Can anyone tell me the main difference between these words and where they should and should not be used? Are they more or less synonyms?
All three have their established usages in a multitude of highly specific contexts (e.g. род "genus" vs. вид "species"), but in everyday usage, you often get situations where you can freely pick between at least two out of the three.
It helps to identify whether you're dealing with a set expression.
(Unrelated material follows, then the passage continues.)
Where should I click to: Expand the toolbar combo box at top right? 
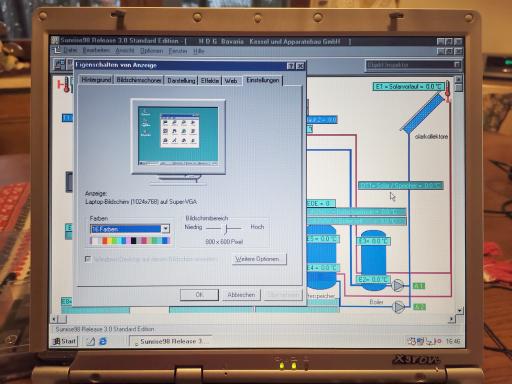pos(457,65)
Вроде "like, such as" is clearly its own word by now, even from its spelling, but equally immutable are
такого рода "suchlike, of this sort"
иного рода "of a different sort" (you also occasionally get такого/иного сорта);
в некотором роде "in a way" (rare, very bookish and often ironic)
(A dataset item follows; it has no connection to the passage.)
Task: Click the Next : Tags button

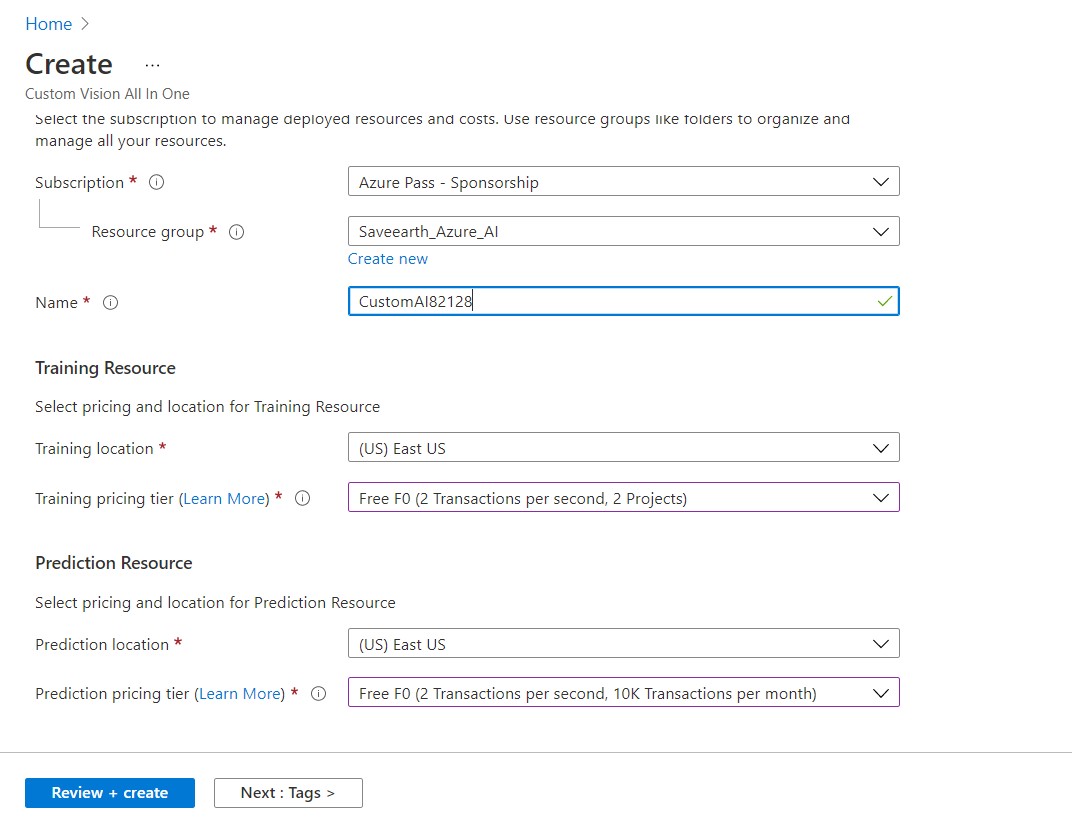Action: [288, 793]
что-то в этом роде "something of the sort"
в виде "in the form of"
типа "similar to, of the ___ kind"
Типа has also, since about the 1990s, become a very flexible "kinda"/"sorta" filler word that, like in colloquial English, can break syntax in very informal Russian: я типа понимаю "I get it and everything", а она типа: я уже знаю "and she's like: I know already".
But what if you just randomly need a word with that approximate meaning? To avoid being bogged down in existing idiomatics, let's take flying teapots as an example.
In the very rare event you'd want to say род летающих чайников, you'd mean it disparagingly. As in тот род летающих чайников, от которого все беды "the sort of flying teapots that are causing all the trouble".
And вид летающих чайников vs. тип летающих чайников is down to whether you're classifying by simple observation (вид), or some knowledge or assumption about the flying teapots' inner workings or mode of function (тип).
Здешний вид летающих чайников красивее. "The local variety of flying teapot is nicer-looking".
Только совсем другой тип летающих чайников смог бы поддерживать высоту в атмосфере Марса. "Only a wholly different type of flying teapot could maintain altitude in Mars's atmosphere."
Note that this (and basically anything regarding вид vs. тип unless there is clear linguistic precedent) is about which is a better fit, not which is correct. They are more or less synonyms, in that you have to try really hard to make it register as an error. The worst you can get is "mmm... okay". Even randomly using род in any of the last two examples would just be "mmmmmmmmmmmmmmm... o...kay?"